Bernard-Henry Levy, qui avait voté pour le socialiste, considère qu'il est temps que le chef de l'État prenne exemple sur Nicolas Sarkozy dans sa gestion du conflit libyen.

Syrie, BHL «Je suis déçu par Hollande.»

Les critiques du  philosophe français Bernard-Henri Lévy sur la gestion du dossier syrien par le président de la République sont implacables. Deux mois après avoir déclaré qu'il fallait «chasser» Bachar el-Assad, François Hollande «n'a pas fait ce qu'il avait promis le 29 mai», regrette l'intellectuel dans une interview au Parisien.

Bernard-Henri Lévy aurait voulu que celui pour qui il a voté en mai dernier s'empare de la question syrienne efficacement. «Mais là, devant ce qui restera peut-être comme la grande épreuve historique, politique, morale, du quinquennat, cet attentisme, ce flot de bonnes paroles sans effet, ce n'est plus possible», déclare-t-il.

«Il manque un pilote dans l'avion»

Face aux veto russe et chinois, BHL préconise de «passer outre». À l'image de Nicolas Sarkozy, que le philosophe avait qualifié de tenace, déterminé et courageux pour son engagement dans la résolution de la crise en Libye. Le philosophe rappelle que, le 10 mars 2011, devant l'éventualité d'un veto du couple russo-chinois soulevé par les représentants libyens lors d'une réunion à l'Élysée, Nicolas Sarkozy avait déclaré: «On fera comme au Kosovo. Avec les Britanniques, la Ligue arabe et certains États africains, on passera outre.»

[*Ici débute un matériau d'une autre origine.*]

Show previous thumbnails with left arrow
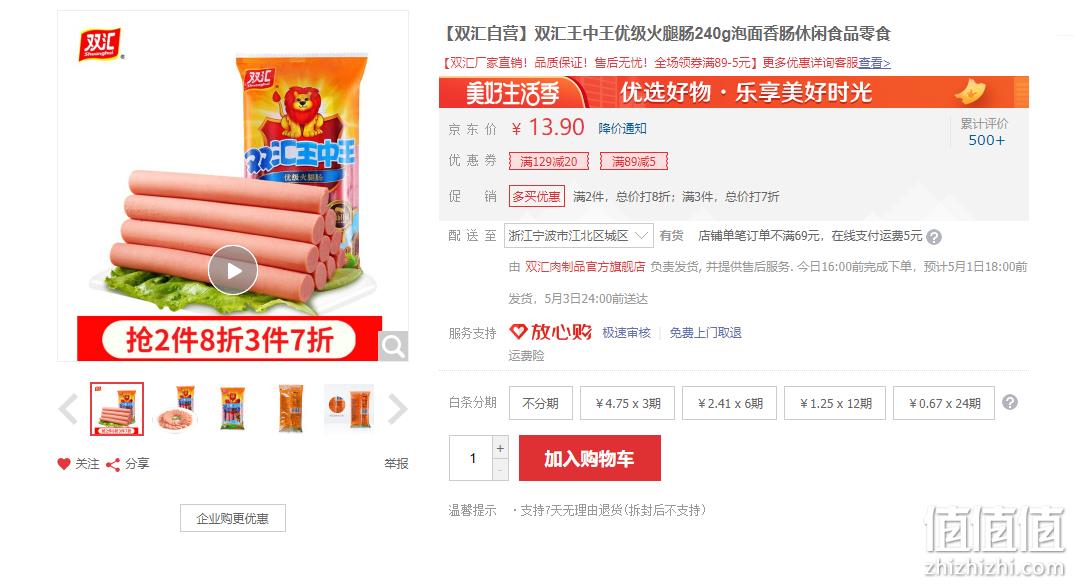This screenshot has height=585, width=1074. tap(68, 410)
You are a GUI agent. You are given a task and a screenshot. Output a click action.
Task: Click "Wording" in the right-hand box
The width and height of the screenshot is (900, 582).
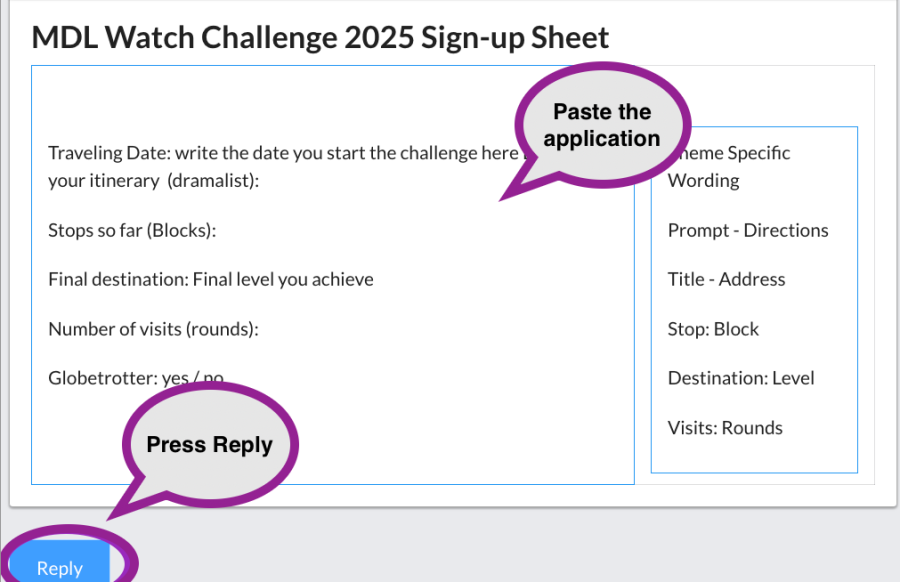tap(703, 181)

Selon l'intellectuel, la présidence du Conseil de sécurité que la France a prise mercredi arrive au bon moment. «On va voir ce que Fabius en fera. L'histoire n'est jamais complètement écrite, vous savez. Et il n'est pas rare qu'une parole, une simple parole, si elle est inspirée et forte, crée un électrochoc mondial et touche la conscience universelle. Y compris, pourquoi pas, la conscience chinoise ou russe. Attendons, espérons.»

Mais si les discours ne sont pas suffisants, «les plans d'attaque sont prêts, admet-il. Il ne faut pas grand-chose, chacun le sait, pour donner le coup de grâce au régime. Il manque juste un pilote dans l'avion. Et, même si les avions sont turcs, le pilote peut et doit être français.»